IMO 1968 SL 8
Given an oriented line … and a fixed point … on it, consider all trapezoids … one of whose bases … lies on …, in the…
IMO 1968 SL 8
Origin: ROM
Problem
Given an oriented line $\Delta$ and a fixed point $A$ on it, consider all trapezoids $ABCD$ one of whose bases $AB$ lies on $\Delta$, in the positive direction. Let $E, F$ be the midpoints of $AB$ and $CD$ respectively. Find the loci of vertices $B, C, D$ of trapezoids that satisfy the following:
(i) $|AB| \leq a$ ($a$ fixed);
(ii) $|EF| = l$ ($l$ fixed);
(iii) the sum of squares of the nonparallel sides of the trapezoid is constant.

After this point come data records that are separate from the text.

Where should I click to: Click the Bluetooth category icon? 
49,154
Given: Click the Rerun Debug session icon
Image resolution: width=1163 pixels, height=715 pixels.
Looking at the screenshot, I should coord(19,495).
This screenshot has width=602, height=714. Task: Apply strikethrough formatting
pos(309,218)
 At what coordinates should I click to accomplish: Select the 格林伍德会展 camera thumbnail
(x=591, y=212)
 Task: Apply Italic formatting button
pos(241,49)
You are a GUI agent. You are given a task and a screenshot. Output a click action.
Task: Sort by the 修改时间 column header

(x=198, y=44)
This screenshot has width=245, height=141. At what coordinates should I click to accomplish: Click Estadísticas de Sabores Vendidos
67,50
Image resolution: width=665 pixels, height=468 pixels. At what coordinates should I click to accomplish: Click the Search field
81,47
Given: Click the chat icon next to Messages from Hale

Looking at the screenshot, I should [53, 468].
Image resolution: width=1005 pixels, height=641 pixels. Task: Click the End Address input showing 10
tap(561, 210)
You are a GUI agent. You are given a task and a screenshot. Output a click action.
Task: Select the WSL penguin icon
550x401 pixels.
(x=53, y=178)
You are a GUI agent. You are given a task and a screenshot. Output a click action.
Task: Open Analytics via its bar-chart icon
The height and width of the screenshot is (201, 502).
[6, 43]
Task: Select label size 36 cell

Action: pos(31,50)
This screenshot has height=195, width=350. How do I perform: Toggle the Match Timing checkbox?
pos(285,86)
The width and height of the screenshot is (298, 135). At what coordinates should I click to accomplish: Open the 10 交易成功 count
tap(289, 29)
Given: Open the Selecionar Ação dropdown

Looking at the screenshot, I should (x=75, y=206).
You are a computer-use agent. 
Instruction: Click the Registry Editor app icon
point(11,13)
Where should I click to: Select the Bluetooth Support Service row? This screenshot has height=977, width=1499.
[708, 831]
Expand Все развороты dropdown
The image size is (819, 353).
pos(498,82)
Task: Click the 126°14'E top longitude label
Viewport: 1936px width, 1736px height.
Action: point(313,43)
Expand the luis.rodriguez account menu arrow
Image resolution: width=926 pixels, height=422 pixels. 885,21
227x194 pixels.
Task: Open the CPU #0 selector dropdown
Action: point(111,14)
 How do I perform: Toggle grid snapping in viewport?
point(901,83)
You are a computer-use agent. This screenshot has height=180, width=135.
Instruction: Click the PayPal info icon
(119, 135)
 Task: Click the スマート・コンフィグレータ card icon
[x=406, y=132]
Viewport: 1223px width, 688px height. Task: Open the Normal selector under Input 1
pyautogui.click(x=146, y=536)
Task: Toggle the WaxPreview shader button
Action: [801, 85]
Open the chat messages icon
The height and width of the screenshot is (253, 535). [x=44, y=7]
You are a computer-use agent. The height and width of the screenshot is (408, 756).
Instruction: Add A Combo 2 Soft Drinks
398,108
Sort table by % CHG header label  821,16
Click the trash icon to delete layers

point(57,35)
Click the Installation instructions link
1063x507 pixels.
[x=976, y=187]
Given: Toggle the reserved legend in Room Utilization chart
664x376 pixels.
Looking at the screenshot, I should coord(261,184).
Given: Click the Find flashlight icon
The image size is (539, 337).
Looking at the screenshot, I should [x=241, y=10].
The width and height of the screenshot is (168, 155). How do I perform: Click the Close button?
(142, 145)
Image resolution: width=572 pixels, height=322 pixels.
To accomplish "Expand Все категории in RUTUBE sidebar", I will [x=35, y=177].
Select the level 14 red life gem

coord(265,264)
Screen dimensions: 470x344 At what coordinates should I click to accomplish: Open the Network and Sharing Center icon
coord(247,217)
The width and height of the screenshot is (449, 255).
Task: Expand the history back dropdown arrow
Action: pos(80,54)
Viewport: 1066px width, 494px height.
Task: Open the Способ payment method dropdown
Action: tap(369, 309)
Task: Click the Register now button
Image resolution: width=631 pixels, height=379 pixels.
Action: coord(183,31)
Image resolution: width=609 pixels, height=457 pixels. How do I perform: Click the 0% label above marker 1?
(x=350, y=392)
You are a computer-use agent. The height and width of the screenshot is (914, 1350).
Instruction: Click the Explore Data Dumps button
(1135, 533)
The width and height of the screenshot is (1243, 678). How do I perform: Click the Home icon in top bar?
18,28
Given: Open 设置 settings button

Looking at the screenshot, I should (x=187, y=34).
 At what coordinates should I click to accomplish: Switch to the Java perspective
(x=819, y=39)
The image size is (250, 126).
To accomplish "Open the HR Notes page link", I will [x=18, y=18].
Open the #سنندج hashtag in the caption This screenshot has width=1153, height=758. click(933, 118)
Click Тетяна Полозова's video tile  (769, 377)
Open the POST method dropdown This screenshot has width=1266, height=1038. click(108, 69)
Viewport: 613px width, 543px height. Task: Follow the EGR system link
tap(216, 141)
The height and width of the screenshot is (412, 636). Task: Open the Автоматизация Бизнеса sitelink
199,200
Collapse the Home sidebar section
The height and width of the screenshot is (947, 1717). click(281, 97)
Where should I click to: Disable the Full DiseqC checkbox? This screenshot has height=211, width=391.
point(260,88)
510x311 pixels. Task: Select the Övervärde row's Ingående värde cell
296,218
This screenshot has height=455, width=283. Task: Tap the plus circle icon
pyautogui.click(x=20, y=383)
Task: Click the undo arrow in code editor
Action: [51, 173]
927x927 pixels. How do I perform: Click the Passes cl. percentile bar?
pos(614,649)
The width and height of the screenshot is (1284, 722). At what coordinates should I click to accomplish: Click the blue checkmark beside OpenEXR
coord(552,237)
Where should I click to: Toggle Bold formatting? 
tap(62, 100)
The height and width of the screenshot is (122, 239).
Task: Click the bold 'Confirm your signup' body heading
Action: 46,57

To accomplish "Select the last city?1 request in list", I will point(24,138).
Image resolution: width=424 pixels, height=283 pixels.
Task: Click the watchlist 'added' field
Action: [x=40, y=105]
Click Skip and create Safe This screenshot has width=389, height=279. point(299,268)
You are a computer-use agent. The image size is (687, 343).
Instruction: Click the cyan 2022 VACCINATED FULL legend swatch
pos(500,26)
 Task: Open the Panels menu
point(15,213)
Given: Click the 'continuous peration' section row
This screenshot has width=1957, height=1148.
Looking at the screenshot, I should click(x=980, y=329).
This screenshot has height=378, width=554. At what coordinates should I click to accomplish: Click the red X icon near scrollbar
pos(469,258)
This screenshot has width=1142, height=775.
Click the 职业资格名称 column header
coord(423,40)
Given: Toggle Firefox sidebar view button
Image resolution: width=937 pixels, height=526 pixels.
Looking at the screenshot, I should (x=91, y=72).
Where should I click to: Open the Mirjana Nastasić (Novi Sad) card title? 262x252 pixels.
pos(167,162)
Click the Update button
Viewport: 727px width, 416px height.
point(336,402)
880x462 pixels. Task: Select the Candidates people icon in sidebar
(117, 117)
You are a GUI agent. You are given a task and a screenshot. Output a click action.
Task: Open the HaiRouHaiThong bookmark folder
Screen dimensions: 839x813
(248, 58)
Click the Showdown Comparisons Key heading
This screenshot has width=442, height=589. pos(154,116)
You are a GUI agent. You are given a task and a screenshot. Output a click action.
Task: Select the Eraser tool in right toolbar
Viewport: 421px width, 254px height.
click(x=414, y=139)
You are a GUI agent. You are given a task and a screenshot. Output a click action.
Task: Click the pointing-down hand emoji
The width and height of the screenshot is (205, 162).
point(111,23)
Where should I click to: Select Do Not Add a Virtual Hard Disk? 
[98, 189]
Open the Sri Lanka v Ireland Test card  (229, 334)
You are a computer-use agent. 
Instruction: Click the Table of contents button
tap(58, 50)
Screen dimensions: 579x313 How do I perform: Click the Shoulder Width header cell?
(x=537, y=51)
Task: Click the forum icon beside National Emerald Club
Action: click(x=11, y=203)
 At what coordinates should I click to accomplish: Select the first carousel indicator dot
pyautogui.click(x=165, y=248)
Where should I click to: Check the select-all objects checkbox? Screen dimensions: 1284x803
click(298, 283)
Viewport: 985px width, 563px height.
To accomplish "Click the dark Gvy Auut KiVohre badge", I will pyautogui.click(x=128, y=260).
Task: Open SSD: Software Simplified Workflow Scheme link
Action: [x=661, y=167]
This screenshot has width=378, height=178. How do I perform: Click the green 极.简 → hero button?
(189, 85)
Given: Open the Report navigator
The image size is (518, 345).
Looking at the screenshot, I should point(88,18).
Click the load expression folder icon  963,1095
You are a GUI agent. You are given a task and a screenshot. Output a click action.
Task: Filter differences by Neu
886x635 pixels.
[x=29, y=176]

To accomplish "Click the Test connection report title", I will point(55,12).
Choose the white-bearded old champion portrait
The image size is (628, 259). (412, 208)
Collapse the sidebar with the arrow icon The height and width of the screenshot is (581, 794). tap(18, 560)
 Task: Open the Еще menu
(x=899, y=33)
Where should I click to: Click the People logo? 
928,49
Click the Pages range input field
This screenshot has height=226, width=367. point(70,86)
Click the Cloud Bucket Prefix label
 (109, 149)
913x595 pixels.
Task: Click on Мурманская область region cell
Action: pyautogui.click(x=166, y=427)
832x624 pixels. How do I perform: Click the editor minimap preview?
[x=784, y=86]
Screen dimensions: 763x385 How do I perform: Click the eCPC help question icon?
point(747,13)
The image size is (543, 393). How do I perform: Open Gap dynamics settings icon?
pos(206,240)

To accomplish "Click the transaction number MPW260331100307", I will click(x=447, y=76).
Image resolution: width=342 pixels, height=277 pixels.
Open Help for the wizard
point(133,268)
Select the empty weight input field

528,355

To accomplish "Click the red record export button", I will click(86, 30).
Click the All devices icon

Remark. The constants are chosen so that such trapezoids exist.
Solution
Let $G$ be the point such that $BCDG$ is a parallelogram and let $H$ be the midpoint of $AG$. Obviously $HEFD$ is also a parallelogram, and thus $DH = EF = l$. If $AD^2 + BC^2 = m^2$ is fixed, then from the Stewart theorem we have
$$DH^2 = \frac{2DA^2 + 2DG^2 - AG^2}{4} = \frac{2m^2 - AG^2}{4},$$
which is fixed.
Thus $G$ and $H$ are fixed points, and from here the locus of $D$ is a circle with center $H$ and radius $l$. The locus of $B$ is the segment $(GI]$, where $I \in \Delta$ is a point in the positive direction such that $AI = a$. Finally, the locus of $C$ is a region of the plane consisting of a rectangle sandwiched between two semicircles of radius $l$ centered at points $H$ and $H'$, where $H'$ is a point such that $\overrightarrow{IH'} = \overrightarrow{GH}$.